For one way to diminish, if not to dispel, the dangers rife in Asia is gradually to extend a zone of security from the west. The perils threatening south-east Asia are palpable. If Viet-Nam went, as has often been observed, Burma, Siam, 'Malaya, with all their wealth of raw materials, might—and almost certainly would—be submerged by the Communist tide; probably enough Indonesia would fall victim equally. That need not and must not happen. On the whole the situation in Malaya is improving. On the whole the situation in Burma and Siam is stable, though the Burmese Government still has some trouble with its Karens.
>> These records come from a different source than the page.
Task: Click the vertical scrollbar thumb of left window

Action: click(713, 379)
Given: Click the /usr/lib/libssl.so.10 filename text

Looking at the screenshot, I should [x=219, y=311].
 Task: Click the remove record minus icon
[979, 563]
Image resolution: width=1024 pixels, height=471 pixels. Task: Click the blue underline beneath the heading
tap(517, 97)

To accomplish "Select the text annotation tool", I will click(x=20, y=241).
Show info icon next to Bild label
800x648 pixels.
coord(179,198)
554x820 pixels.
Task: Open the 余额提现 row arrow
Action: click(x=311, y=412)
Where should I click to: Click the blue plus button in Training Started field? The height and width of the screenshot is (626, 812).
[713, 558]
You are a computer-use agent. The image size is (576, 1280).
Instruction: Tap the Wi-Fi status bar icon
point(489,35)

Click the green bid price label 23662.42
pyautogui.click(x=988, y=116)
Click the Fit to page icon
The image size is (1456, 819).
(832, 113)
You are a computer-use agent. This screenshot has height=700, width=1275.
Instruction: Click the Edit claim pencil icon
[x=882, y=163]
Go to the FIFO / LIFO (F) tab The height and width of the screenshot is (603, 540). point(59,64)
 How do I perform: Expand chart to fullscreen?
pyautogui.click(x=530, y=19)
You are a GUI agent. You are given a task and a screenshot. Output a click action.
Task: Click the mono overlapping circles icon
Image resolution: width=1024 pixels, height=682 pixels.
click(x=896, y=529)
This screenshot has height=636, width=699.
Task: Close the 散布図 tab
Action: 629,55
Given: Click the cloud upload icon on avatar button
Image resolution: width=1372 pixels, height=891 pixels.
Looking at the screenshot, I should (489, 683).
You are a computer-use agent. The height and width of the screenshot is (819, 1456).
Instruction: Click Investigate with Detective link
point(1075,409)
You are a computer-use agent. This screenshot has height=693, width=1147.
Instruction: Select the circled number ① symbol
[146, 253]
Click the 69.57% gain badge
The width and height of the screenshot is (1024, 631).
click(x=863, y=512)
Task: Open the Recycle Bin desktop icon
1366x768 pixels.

It is the avowed policy of the new American Government to replace American troops by South Koreans in Korea, as more of the latter can be trained and equipped, and to urge the French—who in fact need little urging—to take a similar course in Indo-China. There is no doubt wisdom in that, but the process in either case will take time. It is of cardinal importance that while it is happening continuous effort should be made to consolidate our relations with the several Arab States and to encourage them to reach closer understandings with one another. The key of the situation is probably at Cairo. In any case the immediate concern is with Cairo, where the negotiations about the Canal Zone must now be proceeded with. The aim must always be to be building from the west, on the basis not of dependence on but of alliance with the west.